Jetzt erst merke ich, dass ich viele Kilometer gelaufen bin. Ich bin hungrig und durstig. Das  Leitungswasser und die Hirsebratlinge schmecken großartig. Während ich esse, setzt sich ein junger Mann zu mir an meinen Tisch. Das ist hier offenbar üblich,  ich diese Geselligkeit am Nachbartisch bereits bemerkt. Das wäre vor 100 Jahren undenkbar gewesen. 

Der junge Mann stellt sich als Andrew vor. „Nice to meet you!“ Ich freue mich über ein Gespräch, wenngleich ich Skrupel habe. Was soll ich sagen? Ich bin nicht sicher, wo ich hier genau gelandet bin und wie diese Welt funktioniert. Andrew wird bestimmt innerhalb kürzester Zeit denken, dass ich der Psychiatrie nach 35 Jahren Inhaftierung entlaufen bin. 
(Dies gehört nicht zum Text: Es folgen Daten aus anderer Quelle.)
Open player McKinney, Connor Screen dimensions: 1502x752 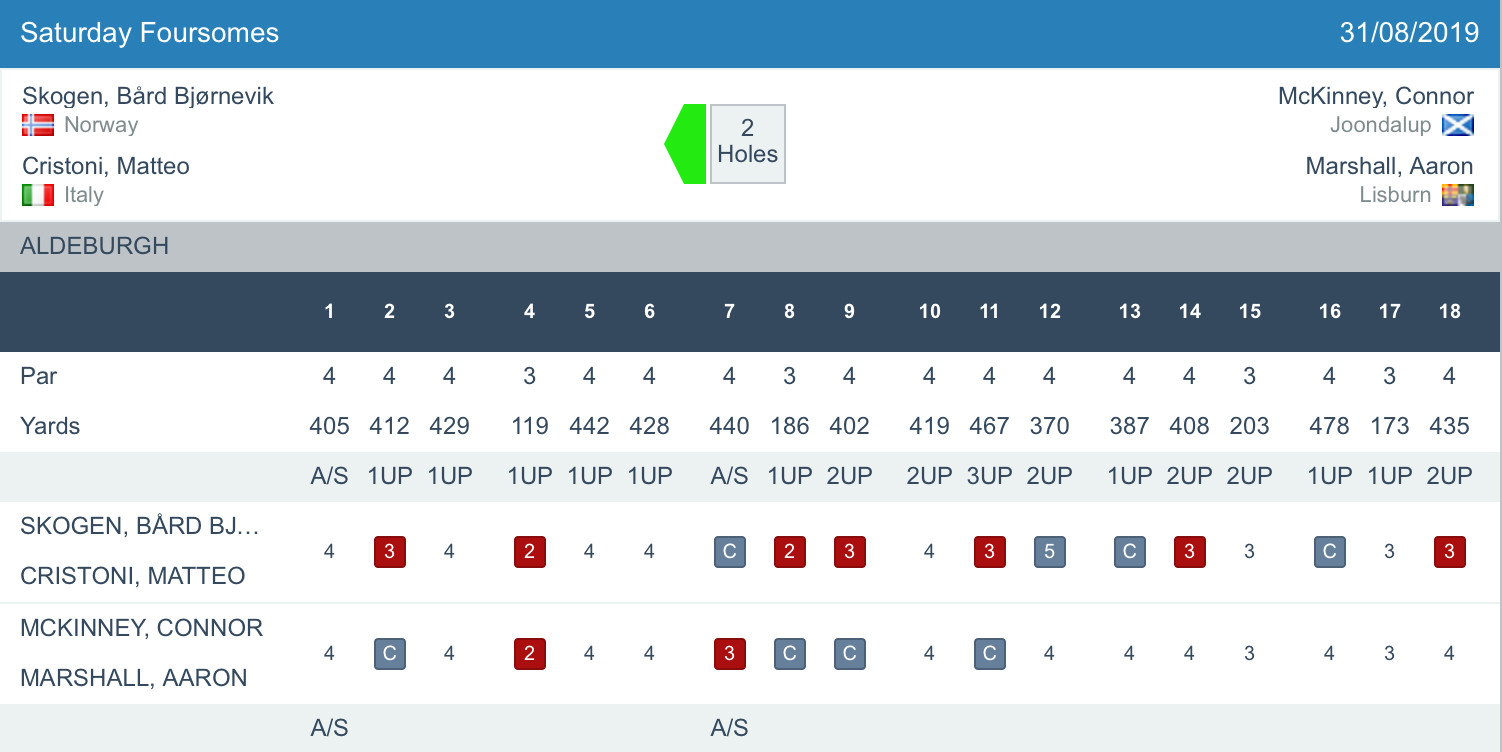(1375, 96)
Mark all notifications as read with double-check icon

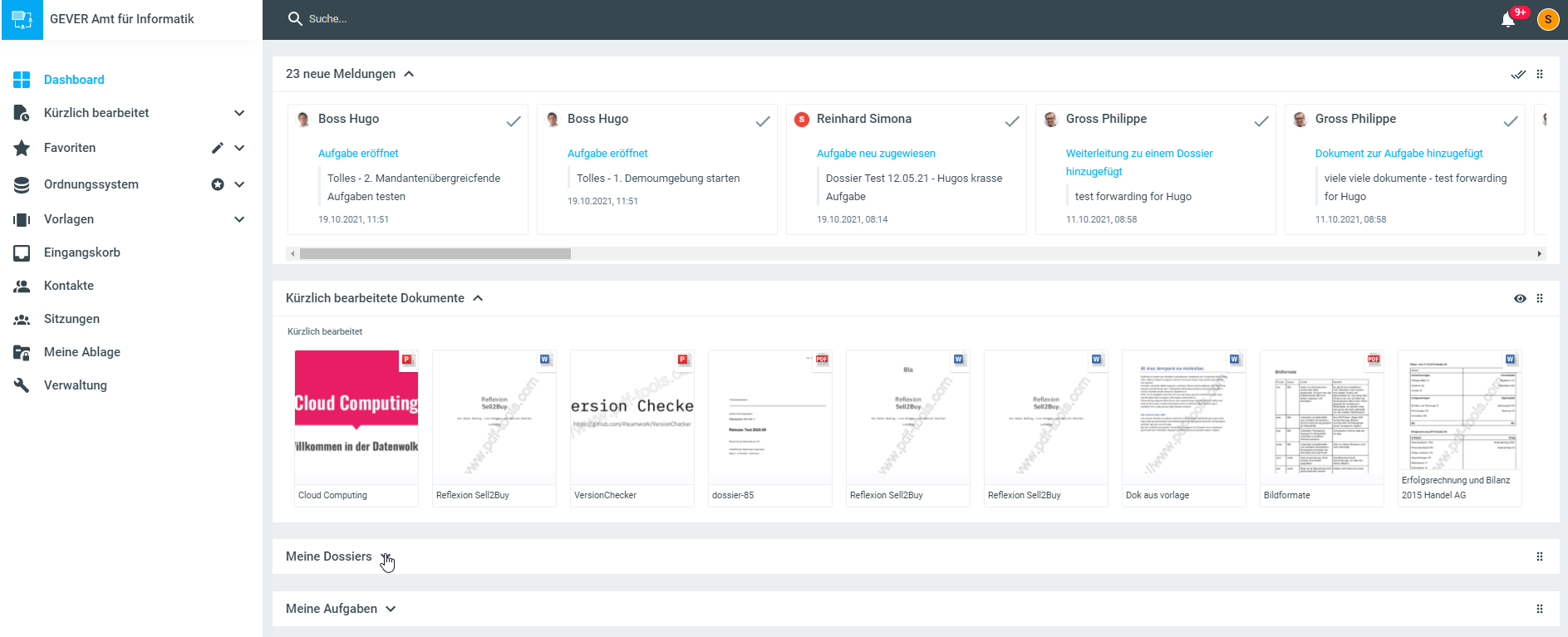(x=1518, y=74)
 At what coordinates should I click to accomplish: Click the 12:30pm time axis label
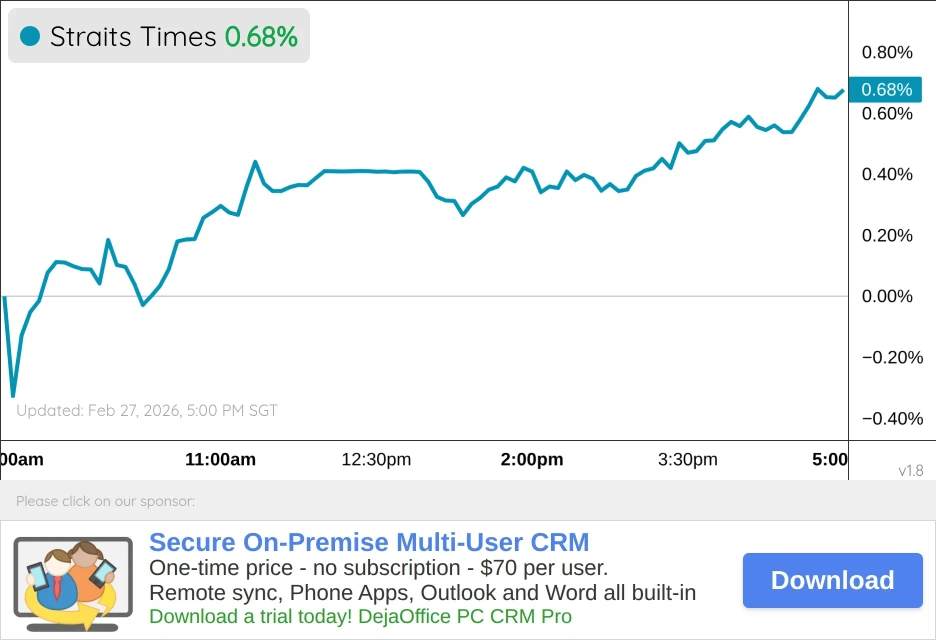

Wie soll meine Weltfremdheit erklären?

Andrew scheint nichts zu bemerken. Er fragt mich, wie mir Kalifornien gefällt. Ich sage, dass ich es so entschleunigt finde, was er gleich mit einem Kopfnicken bestätigt. Er bestätigt, dass auch die Menschen im Jahr 2122 es ebenso empfinden. Haben die überhaupt einen Vergleich dazu, kennen sie das Gegenteil, frage ich mich. 

Hektik, Größer-Schneller-Weiter aus meiner Zeit gibt es hier nicht

Ich unterhalte mich lange mit Andrew. Er gibt das Gefühl, hier hinzugehören. Es kommt mir fast vor, als würden ich ihn schon ewig kennen. So gut habe ich mich noch nie unterhalten und komischer Weise habe ich das Gefühl zu wissen, wie wir den Turnaround auch in 2022  einleiten könnten. Aber das ist ja unnötig nötig – ich bin bereits in der Zukunft.

Unerwartet nimmt unser Gespräch eine Wendung 

Andrew erzählt mir, dass er seinen Namen zu Ehren seines Ur-Urgroßvaters trägt, der mit zweitem Namen Andrew hieß und fragt, ob ich ihn kennen würde. Er wäre zu seiner Zeit ein berühmter Schauspieler – und in gewisser Weise auch ein Visionär – gewesen. 

Mir wird kurz schwindelig und als ich wieder zu mir komme, steht vor mir eine Coke und ein Burger, und um mich rum ist hektisches Rodeo Drive-Gewusel des Jahres 2022. 

Wer ist Andrew und wann bin ich?

Ich esse meinen Burger und trinke die Coke. Die Hirsebratlinge wären mir lieber gewesen. Andrew, Andrew, Andrew – Er sah ein bisschen aus wie Michael J. Fox. Aber Andrew beginnt nicht mit „J“. Ich ziehe mein Handy aus der Tasche und googele Michael J. Fox. Und tatsächlich – er heißt mit zweitem Namen Andrew. Wahrscheinlich fand er für den Künstlernamen das „J“ passender als das „A“. 

Nun weiß ich, was zu tun ist, und esse erst einmal in Ruhe auf.